# [What is required]
Please copy the stretch of the listing from the line containing "Given: Open the All Statuses dropdown" through the line containing "pos(561,28)", swapping "dropdown" for "menu" and leaving everything else unchanged. Omit the pictures.

— begin Data to use —

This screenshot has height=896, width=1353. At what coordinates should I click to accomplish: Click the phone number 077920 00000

— end Data to use —
— begin Data to use —

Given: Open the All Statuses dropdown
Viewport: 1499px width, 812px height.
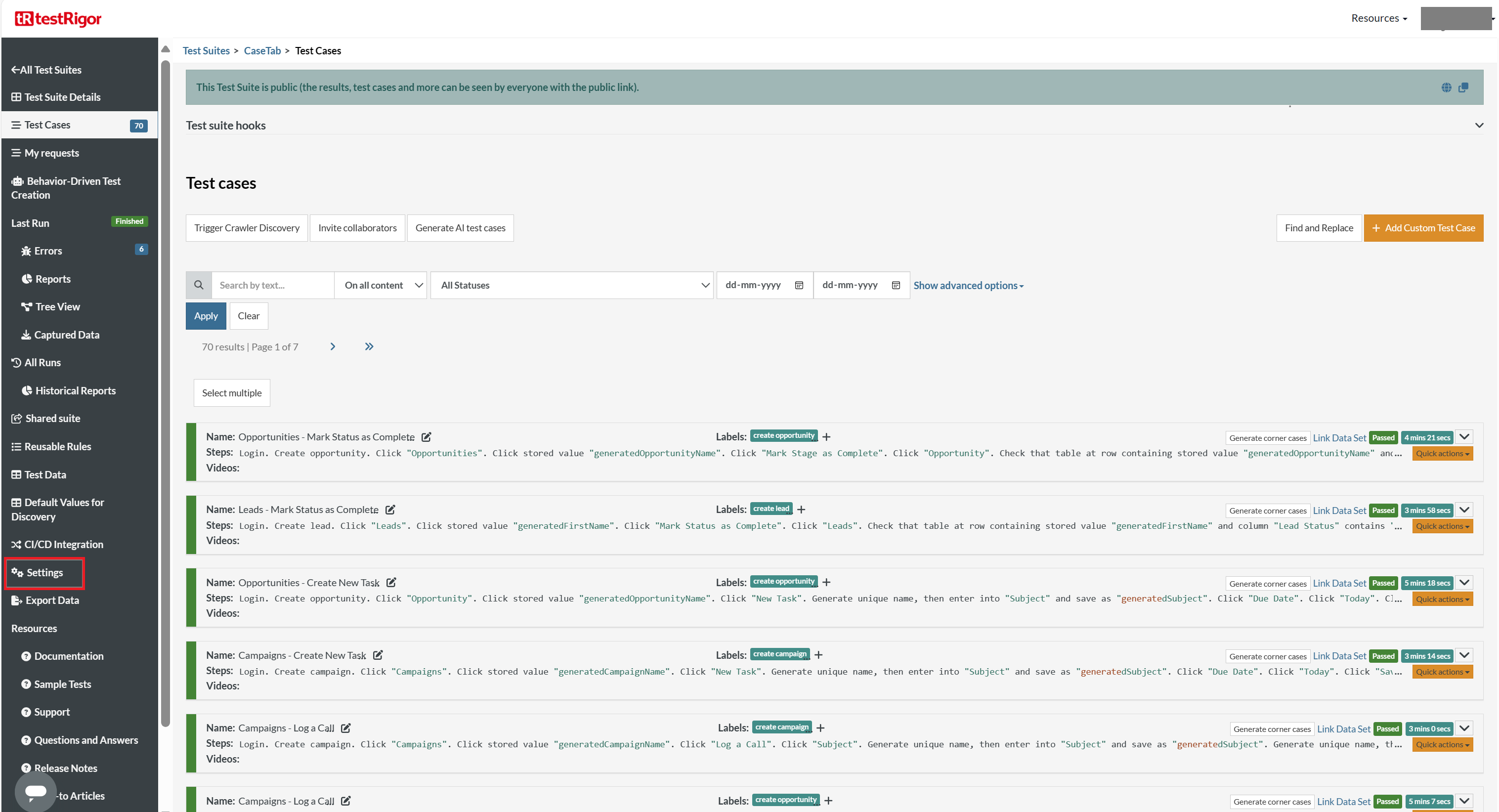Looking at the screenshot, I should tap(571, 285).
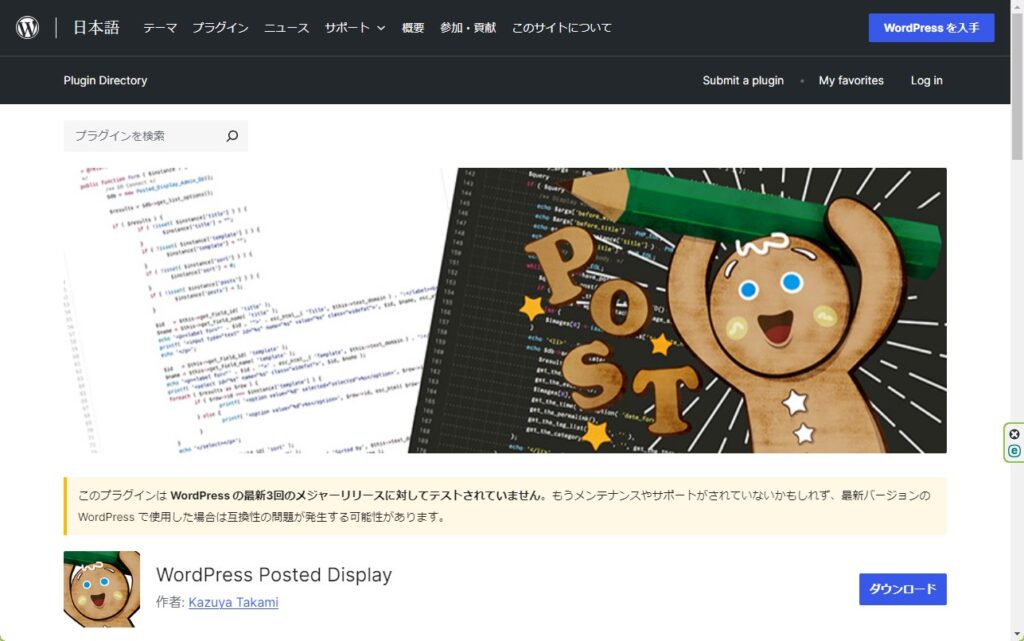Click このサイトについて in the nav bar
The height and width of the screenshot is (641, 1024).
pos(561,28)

— end Data to use —

# [Written solution]
Given: Open the All Statuses menu
Viewport: 1499px width, 812px height.
Looking at the screenshot, I should tap(571, 285).
Click このサイトについて in the nav bar
The height and width of the screenshot is (641, 1024).
pos(561,28)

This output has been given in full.